Item 26. Marketing Arrangements
      The information contained under the heading “Plan of Distribution” of the prospectus is incorporated herein by reference.
Item 27. Other Expenses of Issuance and Distribution*
           
SEC registration fee
  $ 107,000  
NASD filing fee
    75,500  
Rating agency fees
    1,265,000  
Accounting fees and expenses
    450,000  
Legal fees and expenses
    500,000  
Printing and engraving
    200,000  
Miscellaneous fees and expenses
    2,500  
         
 
Total
  $ 2,600,000  
         
 
*     Estimated for filing purposes and excludes fees previously paid.
     All of the expenses set forth above shall be borne by us.
Item 28. Persons Controlled by or Under Common Control
Direct Subsidiaries
      The following list sets forth each of our subsidiaries, the state or country under whose laws the subsidiary is organized, and the percentage of voting securities or membership interests owned by us in such subsidiary:
         
Allied Investments L.P. (Delaware)
    100%  
Allied Investments, LLC (Delaware)
    100%  
Allied Capital REIT, Inc. (“Allied REIT”) (Maryland)
    100%  
A.C. Corporation (Delaware)
    100%  
Allied Capital Holdings, LLC (Delaware)
    100%  
Allied Capital Beteiligungsberatung GmbH (Germany) (inactive)
    100%  
      Each of our subsidiaries is consolidated for financial reporting purposes, except as noted below.
Indirect Subsidiaries
      We indirectly control the entities set forth below through Allied REIT. Allied REIT owns either all of the membership interests (in the case of a limited liability company, “LLC”) or all of the outstanding voting stock (in the case of a corporation) of each entity.

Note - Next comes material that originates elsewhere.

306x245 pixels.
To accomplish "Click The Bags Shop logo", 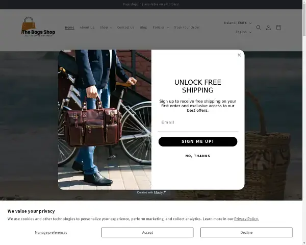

The following list sets forth each of Allied REIT’s subsidiaries, the state under

C-5


 

whose laws the subsidiary is organized, and the percentage of voting securities or membership interests owned by Allied REIT of such subsidiary:
         
Allied Capital Property LLC (Delaware)
    100%  
Allied Capital Equity LLC (Delaware)
    100%  
9586 I-25 East Frontage Road, Longmont, CO 80504 LLC (Delaware)
    100%  
      We indirectly control Allied Investment Holdings LLC (Delaware) through Allied Investments L.P., which owns 100% of the membership interests. We indirectly control Allied Capital Investors, LLC (Delaware) through A.C. Corporation, which is the sole member and manager. We indirectly control A.C. Management Services, LLC (Delaware) and AC Finance LLC (Delaware) through A.C. Corporation, which is the sole member and manager.
Other Entities Deemed to be Controlled by the Company
We have also established certain limited purpose entities in order to facilitate certain portfolio transactions. In addition, we may be deemed to control certain portfolio companies. See “Portfolio Companies” in the prospectus.
Item 29. Number of Holders of Securities
      The following table sets forth the approximate number of record holders of our common stock at June 6, 2006.
         
    Number of
Title of Class   Record Holders
     
Common stock, $0.0001 par value
    4,400  
      At June 6, 2006, we have privately issued long-term debt securities to approximately 40 institutional lenders, primarily insurance companies.
Item 30. Indemnification
      Section 2-418 of the Maryland General Corporation Law provides that a Maryland corporation may indemnify any director of the corporation and any person who, while a director of the corporation, is or was serving at the request of the corporation as a director, officer, partner, trustee, employee, or agent of another foreign or domestic corporation, partnership, joint venture, trust, other enterprise or employee benefit plan, made a party to any proceeding by reason of service in that capacity unless it is established that the act or omission of the director was material to the matter giving rise to the proceeding and was committed in bad faith or was the result of active and deliberate dishonesty; or the director actually received an improper personal benefit in money, property or services; or, in the case of any criminal proceeding, the director had reasonable cause to believe that the act or omission was unlawful. Indemnification may be made against judgments, penalties, fines, settlements, and reasonable expenses actually incurred by the director in connection with the proceeding, but if the proceeding was one by or in the right of the corporation, indemnification may not be made in respect of any proceeding in which the director shall have been adjudged to be liable to the corporation. Such indemnification may not be made unless authorized for a specific proceeding after a determination has been made, in the manner prescribed by the law, that indemnification is permissible in the circumstances because the director has met the applicable standard of conduct. On the other hand, the director must be indemnified for expenses if he or she has been successful in the defense of the proceeding or as otherwise ordered by a court. The law also prescribes the

C-6


 

circumstances under which the corporation may advance expenses to, or obtain insurance or similar cover for, directors.
      The law also provides for comparable indemnification for corporate officers and agents.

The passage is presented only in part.